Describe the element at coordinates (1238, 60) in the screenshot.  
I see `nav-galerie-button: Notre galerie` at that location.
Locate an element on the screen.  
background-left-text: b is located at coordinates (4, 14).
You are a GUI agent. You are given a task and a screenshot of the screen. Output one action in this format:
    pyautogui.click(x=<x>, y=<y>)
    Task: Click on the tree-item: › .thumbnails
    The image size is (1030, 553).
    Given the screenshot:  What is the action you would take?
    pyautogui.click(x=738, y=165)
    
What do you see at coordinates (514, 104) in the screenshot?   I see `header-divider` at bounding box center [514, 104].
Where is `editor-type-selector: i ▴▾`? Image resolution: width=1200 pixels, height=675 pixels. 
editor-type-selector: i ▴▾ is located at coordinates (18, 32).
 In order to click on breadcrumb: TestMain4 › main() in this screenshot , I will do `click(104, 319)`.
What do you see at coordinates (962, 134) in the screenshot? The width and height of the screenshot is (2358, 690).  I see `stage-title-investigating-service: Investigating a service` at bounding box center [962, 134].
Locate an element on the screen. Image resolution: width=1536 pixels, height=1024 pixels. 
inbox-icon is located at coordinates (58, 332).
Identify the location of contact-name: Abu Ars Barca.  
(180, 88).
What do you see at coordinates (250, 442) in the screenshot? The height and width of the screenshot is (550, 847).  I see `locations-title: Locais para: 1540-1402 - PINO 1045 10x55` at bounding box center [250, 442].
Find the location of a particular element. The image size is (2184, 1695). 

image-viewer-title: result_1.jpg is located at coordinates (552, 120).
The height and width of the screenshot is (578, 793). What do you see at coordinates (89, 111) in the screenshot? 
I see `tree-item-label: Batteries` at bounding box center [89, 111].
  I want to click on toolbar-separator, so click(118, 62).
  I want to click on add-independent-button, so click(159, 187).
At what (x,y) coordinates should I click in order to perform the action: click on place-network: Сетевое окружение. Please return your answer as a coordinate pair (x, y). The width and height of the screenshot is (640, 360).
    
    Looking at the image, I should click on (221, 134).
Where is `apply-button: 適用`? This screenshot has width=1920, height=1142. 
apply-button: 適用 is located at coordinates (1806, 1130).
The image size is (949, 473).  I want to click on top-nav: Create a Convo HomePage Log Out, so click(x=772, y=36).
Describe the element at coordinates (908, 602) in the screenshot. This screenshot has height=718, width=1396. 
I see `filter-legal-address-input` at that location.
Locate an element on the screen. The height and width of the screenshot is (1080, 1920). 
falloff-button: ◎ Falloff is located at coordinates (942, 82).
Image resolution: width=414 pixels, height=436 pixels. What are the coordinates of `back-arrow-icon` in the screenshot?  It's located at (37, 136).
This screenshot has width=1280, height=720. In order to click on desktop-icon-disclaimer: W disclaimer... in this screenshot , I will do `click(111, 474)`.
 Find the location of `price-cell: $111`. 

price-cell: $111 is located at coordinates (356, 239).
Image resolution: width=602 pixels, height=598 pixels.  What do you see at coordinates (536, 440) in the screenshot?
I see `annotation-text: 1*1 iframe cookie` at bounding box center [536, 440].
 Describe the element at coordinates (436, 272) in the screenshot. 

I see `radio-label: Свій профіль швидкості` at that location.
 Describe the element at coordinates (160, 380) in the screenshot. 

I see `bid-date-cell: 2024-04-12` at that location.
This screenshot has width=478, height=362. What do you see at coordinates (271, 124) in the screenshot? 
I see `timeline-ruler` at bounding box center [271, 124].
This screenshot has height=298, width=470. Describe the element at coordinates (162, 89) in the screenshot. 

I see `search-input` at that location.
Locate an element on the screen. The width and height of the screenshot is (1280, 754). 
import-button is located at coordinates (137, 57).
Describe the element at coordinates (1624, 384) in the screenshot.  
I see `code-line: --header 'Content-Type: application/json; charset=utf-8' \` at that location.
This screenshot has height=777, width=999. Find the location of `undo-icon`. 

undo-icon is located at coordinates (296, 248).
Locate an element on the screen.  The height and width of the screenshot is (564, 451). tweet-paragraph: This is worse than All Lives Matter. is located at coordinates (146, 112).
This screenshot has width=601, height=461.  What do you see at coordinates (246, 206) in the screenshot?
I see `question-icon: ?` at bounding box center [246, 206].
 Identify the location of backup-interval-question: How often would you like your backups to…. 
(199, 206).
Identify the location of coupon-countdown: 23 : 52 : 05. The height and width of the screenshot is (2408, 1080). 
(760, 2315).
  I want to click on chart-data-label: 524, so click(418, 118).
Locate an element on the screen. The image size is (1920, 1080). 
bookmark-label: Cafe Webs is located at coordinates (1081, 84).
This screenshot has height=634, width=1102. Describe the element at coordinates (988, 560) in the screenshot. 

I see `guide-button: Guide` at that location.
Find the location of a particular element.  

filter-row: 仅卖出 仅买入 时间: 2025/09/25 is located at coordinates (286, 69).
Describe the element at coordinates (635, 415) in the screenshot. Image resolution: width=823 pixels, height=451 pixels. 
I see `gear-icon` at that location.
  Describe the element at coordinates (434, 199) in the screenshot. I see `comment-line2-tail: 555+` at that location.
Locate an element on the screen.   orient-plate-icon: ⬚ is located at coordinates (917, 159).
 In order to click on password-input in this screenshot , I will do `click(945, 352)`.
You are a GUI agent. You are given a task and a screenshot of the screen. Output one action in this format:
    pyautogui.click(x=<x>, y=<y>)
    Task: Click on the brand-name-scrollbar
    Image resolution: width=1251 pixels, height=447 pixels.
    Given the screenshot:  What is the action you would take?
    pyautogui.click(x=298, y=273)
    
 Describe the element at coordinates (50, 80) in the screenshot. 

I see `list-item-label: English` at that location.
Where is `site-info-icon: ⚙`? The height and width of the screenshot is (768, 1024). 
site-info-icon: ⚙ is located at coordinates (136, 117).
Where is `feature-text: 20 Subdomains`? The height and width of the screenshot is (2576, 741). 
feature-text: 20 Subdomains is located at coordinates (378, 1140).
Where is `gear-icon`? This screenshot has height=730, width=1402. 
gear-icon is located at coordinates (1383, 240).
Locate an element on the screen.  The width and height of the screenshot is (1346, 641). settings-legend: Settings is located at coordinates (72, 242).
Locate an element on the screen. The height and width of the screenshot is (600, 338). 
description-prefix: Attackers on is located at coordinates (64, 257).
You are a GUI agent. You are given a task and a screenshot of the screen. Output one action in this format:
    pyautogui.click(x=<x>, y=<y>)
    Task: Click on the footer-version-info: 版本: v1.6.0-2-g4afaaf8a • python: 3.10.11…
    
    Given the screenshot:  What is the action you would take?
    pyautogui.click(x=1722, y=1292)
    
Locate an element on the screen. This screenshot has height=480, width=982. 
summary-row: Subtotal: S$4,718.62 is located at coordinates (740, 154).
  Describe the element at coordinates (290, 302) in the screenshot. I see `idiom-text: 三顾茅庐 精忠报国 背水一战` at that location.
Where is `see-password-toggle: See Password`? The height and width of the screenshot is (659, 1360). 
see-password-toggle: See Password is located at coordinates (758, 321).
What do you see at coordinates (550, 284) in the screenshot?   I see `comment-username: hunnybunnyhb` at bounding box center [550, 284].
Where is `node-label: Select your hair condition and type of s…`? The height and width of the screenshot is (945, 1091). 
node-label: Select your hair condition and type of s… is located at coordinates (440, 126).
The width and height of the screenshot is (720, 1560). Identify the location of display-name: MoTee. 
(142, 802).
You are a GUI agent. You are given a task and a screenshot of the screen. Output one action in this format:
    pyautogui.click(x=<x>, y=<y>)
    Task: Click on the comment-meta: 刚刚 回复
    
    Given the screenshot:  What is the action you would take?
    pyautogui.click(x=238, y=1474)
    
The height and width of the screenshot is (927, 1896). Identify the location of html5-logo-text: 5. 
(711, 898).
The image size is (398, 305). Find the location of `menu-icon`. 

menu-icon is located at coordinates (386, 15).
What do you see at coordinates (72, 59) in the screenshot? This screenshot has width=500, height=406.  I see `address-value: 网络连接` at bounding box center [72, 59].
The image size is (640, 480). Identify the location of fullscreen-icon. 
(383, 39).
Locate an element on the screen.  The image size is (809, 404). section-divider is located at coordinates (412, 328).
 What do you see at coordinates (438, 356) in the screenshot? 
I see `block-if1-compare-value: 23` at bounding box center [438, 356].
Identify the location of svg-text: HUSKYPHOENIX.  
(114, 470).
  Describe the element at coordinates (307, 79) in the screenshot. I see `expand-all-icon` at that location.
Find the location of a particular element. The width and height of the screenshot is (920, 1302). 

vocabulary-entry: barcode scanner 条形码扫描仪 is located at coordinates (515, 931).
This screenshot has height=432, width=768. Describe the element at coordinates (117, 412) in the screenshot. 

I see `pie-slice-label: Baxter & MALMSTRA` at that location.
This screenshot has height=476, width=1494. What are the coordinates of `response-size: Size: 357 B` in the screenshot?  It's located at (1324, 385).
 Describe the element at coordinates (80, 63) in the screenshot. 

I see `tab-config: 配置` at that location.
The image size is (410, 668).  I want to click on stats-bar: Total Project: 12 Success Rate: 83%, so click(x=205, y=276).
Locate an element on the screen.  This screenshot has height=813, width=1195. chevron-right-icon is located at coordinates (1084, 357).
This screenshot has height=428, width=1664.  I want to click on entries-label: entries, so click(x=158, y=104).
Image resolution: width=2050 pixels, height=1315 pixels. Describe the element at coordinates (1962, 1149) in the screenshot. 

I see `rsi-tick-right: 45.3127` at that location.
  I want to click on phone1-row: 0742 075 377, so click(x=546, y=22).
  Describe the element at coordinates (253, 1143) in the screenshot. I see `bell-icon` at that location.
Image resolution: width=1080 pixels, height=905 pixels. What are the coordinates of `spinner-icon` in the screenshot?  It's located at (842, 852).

******************************

__Your instructions__
Convert the records above, from their first line through the line containing "What do you see at coordinates (514, 104)", into a JSON list of strings with one string per line, omitting any blank lines.

__Answer section__
[
  "Describe the element at coordinates (1238, 60) in the screenshot.  ",
  "I see `nav-galerie-button: Notre galerie` at that location.",
  "Locate an element on the screen.  ",
  "background-left-text: b is located at coordinates (4, 14).",
  "You are a GUI agent. You are given a task and a screenshot of the screen. Output one action in this format:",
  "    pyautogui.click(x=<x>, y=<y>)",
  "    Task: Click on the tree-item: › .thumbnails",
  "    The image size is (1030, 553).",
  "    Given the screenshot:  What is the action you would take?",
  "    pyautogui.click(x=738, y=165)",
  "What do you see at coordinates (514, 104) in the screenshot?   I see `header-divider` at bounding box center [514, 104]."
]